Late fall, about 2 weeks before the ground freezes, is the best time to plant garlic in northern climates.

If you haven’t tried fall planting you are missing out on the easiest time of year to establish many types of plants. Bulbs, perennials, shrubs, trees and prairie plantings are all easier to plant in the fall. And most fall planting can go right up until the ground freezes. Think of it, as it gets colder there are no mosquitoes or gnats buzzing around your head while you’re working outside!

So why is fall such a great time for planting?┬áDon’t most people plant in spring? Spring planting is fine for annuals and most other plants. However the dormant period of plants in the spring is really short. Once plants come out of dormancy they need immediate care and watering. To top it off, weed growth in the spring just explodes as you well know-adding to the work. So most people rush as they try to get everything done in a 2 week window of opportunity.

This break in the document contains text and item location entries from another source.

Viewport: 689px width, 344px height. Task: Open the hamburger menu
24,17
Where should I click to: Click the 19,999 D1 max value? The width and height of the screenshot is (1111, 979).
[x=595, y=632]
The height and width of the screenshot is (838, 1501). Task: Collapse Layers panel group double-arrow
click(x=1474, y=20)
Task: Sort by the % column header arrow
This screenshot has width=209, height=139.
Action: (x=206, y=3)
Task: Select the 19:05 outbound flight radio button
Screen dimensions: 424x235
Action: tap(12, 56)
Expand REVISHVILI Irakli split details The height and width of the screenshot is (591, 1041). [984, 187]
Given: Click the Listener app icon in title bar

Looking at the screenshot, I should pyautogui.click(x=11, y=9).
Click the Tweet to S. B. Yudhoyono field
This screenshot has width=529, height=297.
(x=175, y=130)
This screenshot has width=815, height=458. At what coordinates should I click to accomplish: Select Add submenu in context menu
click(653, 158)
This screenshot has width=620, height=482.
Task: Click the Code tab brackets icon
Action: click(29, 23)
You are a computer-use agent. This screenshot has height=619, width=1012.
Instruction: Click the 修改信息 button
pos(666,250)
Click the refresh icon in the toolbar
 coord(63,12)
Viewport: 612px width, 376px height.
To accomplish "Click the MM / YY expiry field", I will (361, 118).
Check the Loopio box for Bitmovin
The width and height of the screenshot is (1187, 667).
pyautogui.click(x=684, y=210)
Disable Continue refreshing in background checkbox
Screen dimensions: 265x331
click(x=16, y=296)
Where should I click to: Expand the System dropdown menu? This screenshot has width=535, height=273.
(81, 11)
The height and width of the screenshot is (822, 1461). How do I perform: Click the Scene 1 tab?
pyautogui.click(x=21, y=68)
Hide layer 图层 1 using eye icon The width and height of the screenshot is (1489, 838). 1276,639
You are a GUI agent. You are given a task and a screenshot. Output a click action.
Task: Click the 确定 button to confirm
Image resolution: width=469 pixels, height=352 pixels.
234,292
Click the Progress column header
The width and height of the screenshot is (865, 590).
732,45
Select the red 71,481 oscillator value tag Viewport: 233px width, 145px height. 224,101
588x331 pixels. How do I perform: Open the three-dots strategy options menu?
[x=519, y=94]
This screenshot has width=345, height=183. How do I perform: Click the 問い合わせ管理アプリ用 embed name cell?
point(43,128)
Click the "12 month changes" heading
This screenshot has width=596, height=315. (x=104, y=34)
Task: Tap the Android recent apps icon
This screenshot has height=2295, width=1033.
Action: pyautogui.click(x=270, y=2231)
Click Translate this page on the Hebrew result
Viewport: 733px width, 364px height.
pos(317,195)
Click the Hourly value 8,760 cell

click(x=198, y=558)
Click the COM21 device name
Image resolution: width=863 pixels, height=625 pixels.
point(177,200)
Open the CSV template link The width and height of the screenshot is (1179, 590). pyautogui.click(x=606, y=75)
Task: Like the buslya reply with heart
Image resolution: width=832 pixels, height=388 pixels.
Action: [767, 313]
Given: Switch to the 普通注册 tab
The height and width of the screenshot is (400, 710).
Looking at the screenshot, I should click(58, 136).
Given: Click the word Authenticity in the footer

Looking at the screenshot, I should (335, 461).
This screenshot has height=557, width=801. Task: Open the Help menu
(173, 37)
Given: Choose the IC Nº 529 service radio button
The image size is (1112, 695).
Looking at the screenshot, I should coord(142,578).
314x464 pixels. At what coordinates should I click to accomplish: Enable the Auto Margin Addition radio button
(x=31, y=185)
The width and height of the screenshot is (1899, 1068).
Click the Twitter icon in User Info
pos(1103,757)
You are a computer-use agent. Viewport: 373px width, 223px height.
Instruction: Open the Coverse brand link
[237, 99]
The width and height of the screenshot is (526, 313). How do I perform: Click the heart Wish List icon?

In Fall you can slow down. Plants are hardening off and beginning to go dormant. Dormant plants need less inputs, yet their root systems continue to grow. With cooler temperatures, less watering is needed and in some cases mulching may be enough to retain adequate moisture for the plants. Most annual weeds begin to die after the first frost so you don’t have to work at removing them.

One caveat to fall planting are species that have needles and leaves on year-round (evergreen) and can become desiccated in cold, dry winter weather. If roots of these plants are cut in the transplanting process they may not be able to regrow fast enough to supply the plant with adequate moisture. Save the planting for these as soon as the ground thaws in spring.

So put on your jacket and let’s go do some fall planting!